Editorial Comment: Battle against corruption stepping up

Corruption and corruption-related activity is a major problem around the world, as several major leaks have revealed in the past and with now the new “Pandora Papers” feeding information into the anti-corruption agencies in many countries.

But just because corruption, money laundering and tax evasion are common in the countries that like to wear golden halos when lecturing the likes of Zimbabwe, this is no reason for us to lower our guard or step back from the campaigns to nail criminals and reclaim our stolen wealth.

What all these revelations show is that we are not alone, that no one can really sit back and relax and that, along with all sorts of other criminals, the corrupt can be found pretty much everywhere. And so they have to be fought everywhere.

But the latest revelations also show that whistle blowers are also ubiquitous and seem to be getting better organised and more ready to unveil the flows in the sewers that run underneath the world’s financial systems, and that makes corruption harder everywhere, since one major problem the corrupt have is where to stash what they have stolen or even semi-legally earned in setting up corrupt deals for others.

Zimbabwe’s anti-corruption drive has been hampered by two problems: the difficulty in tracing the trail of money and the difficulty in putting everything together so that a magistrate or a judge can see clearly how the money was stolen or obtained in bribes, how it was moved around and where it is now.

Everyone knows the problem. Bits and pieces of information come to light; there are suggestions that link the dubious activity to someone important or rich or both and the chain of evidence has been subjected to some serious efforts to make it disappear. 

Bribery, by its nature, tends to be something not done in front of witnesses and it is extraordinary difficult to link overpriced goods with a bribe to pay those prices, although everyone has their doubts that the deal is aboveboard.

Influence peddling requires some sort of link to make someone risk their reputation and their liberty, but who knows just what are the relationships between someone given a favour and the person giving the favour. There are two approaches to ending corruption. The first involves setting up systems that make it hard in the first place. These include audits, checks and a decision-making process that eliminates dishonesty.

Problem requirements:
According to the corruption editorial, what two problems have hampered Zimbabwe's anti-corruption drive? The entries have no connection to the corruption editorial.

Data records:
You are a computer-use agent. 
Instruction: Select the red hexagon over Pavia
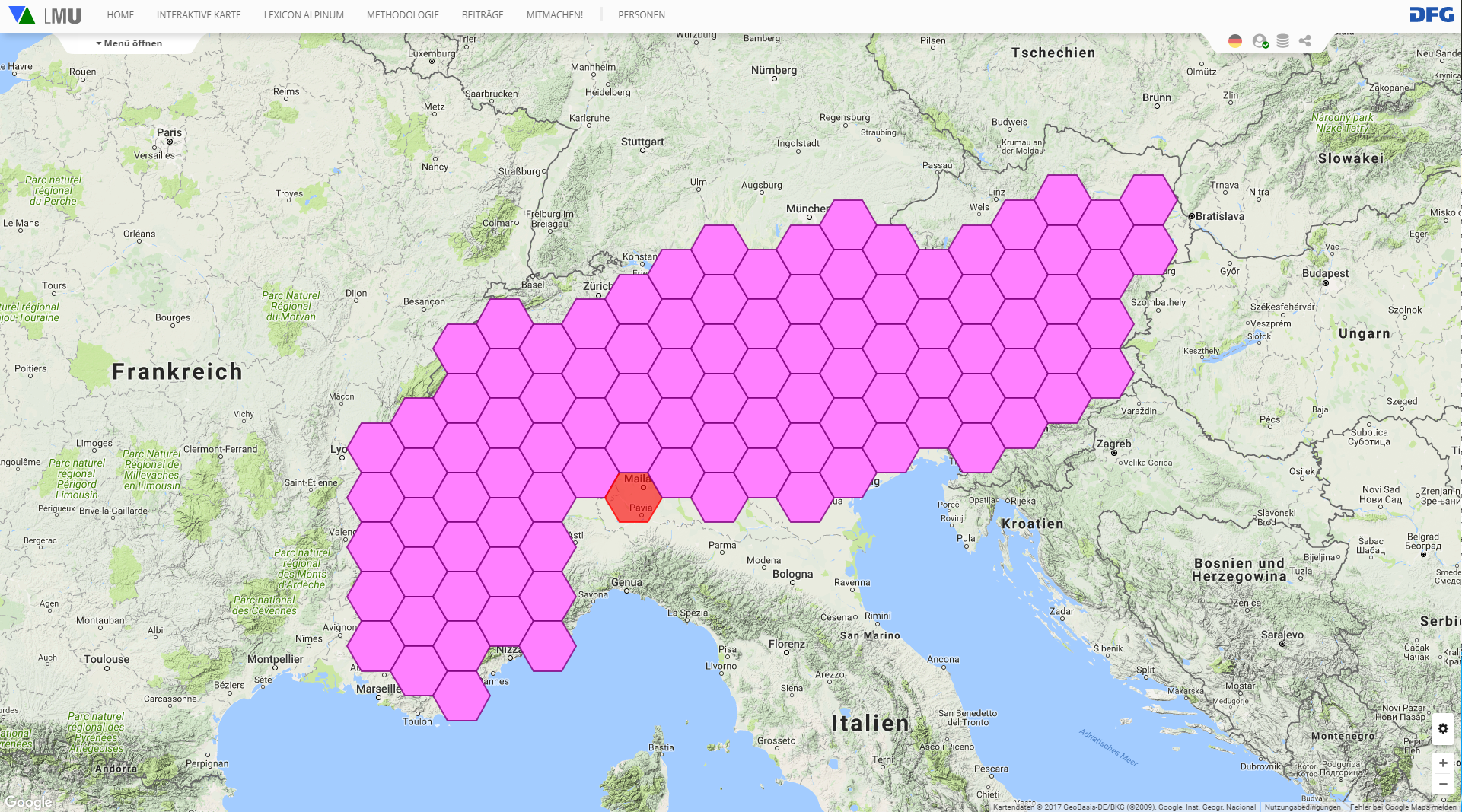tap(633, 498)
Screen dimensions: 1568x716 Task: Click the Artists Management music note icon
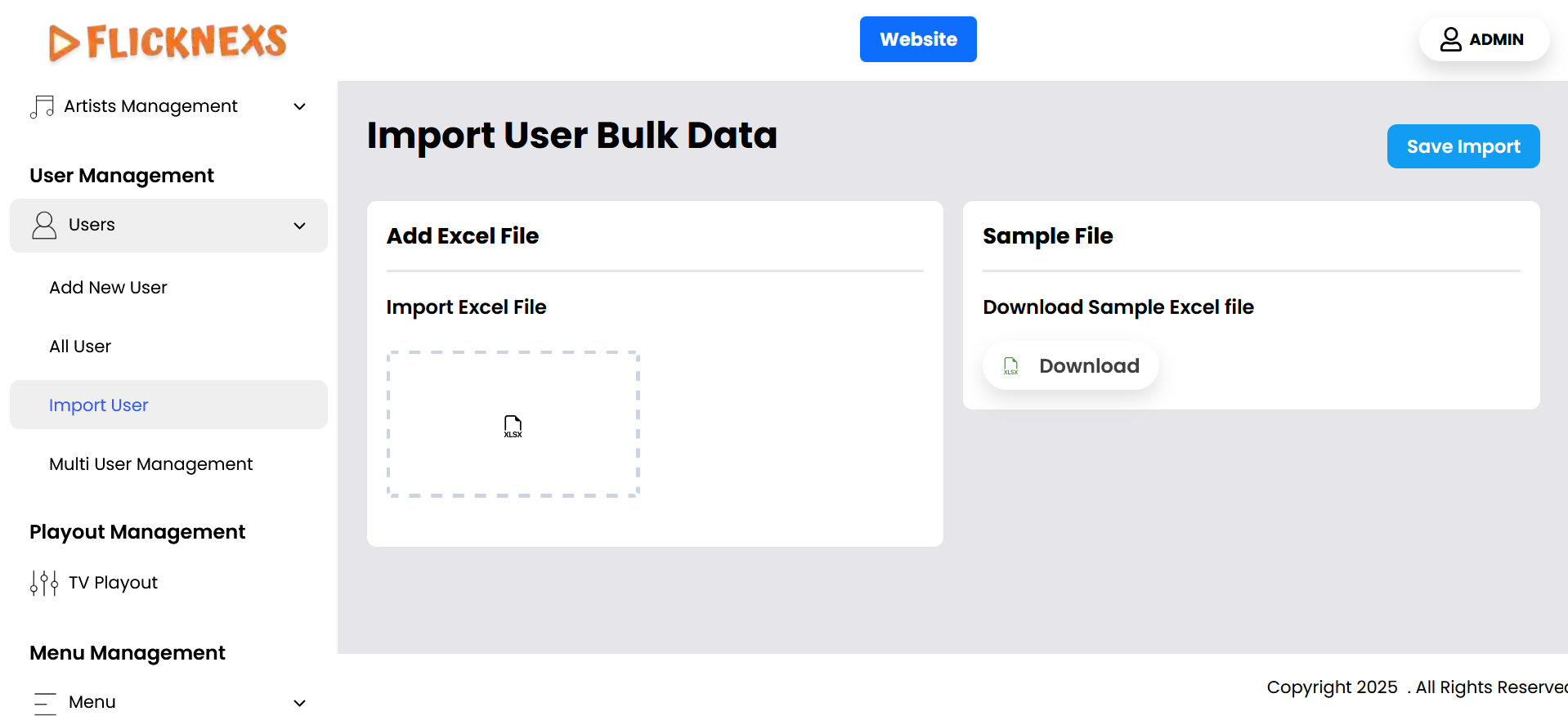[42, 106]
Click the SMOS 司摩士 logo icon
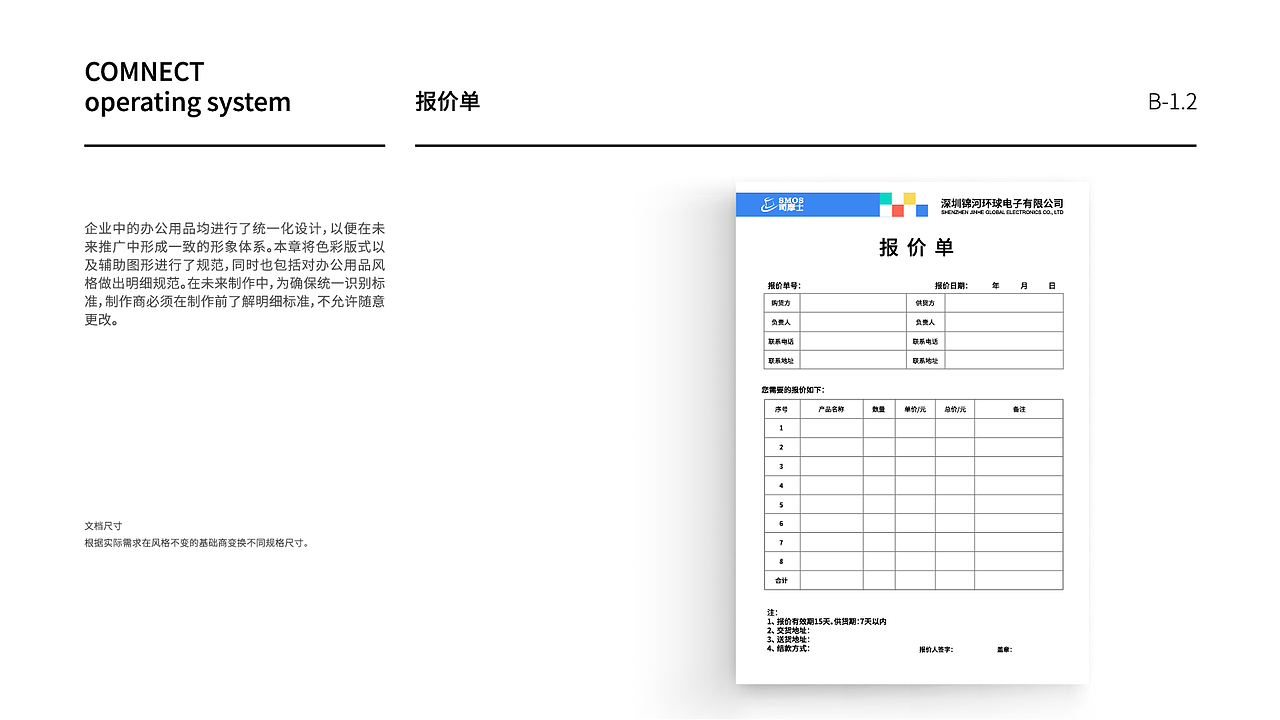Viewport: 1280px width, 720px height. (x=768, y=203)
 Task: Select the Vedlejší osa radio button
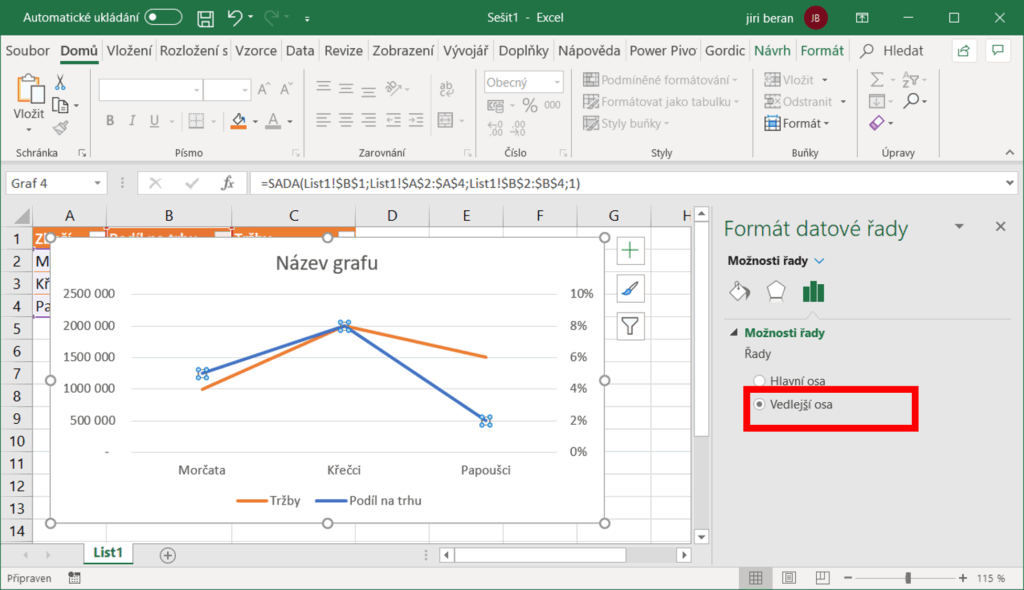coord(760,404)
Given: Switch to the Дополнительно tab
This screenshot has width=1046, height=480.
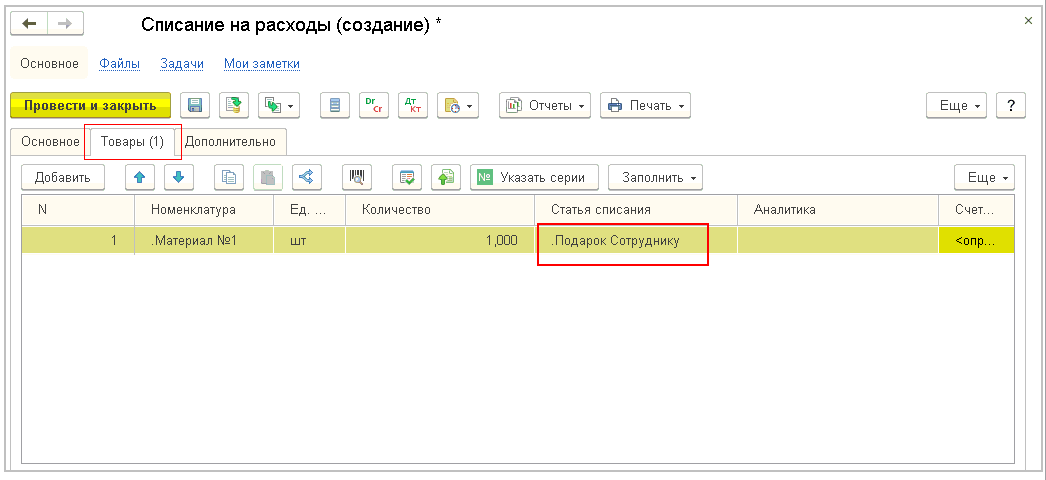Looking at the screenshot, I should pyautogui.click(x=230, y=142).
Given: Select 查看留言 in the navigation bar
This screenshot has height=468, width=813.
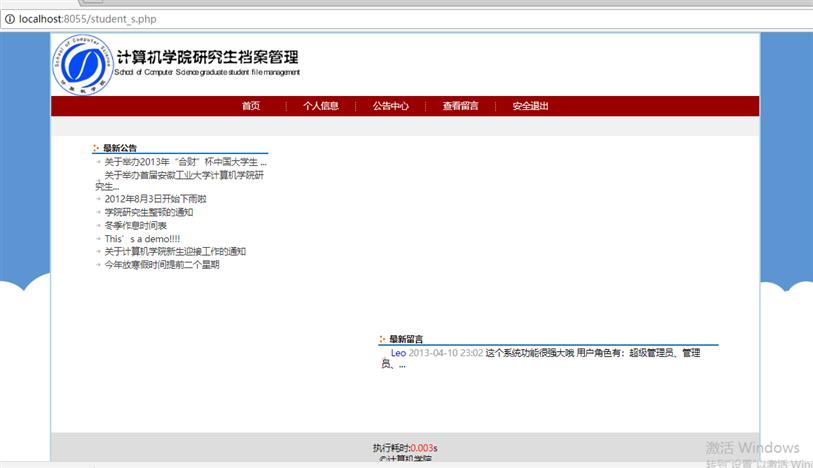Looking at the screenshot, I should (x=460, y=106).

Solution to this task:
The two problems are the difficulty in tracing the trail of money and the difficulty in putting everything together so a magistrate or judge can clearly see how the money was stolen or obtained in bribes, how it was moved around, and where it is now.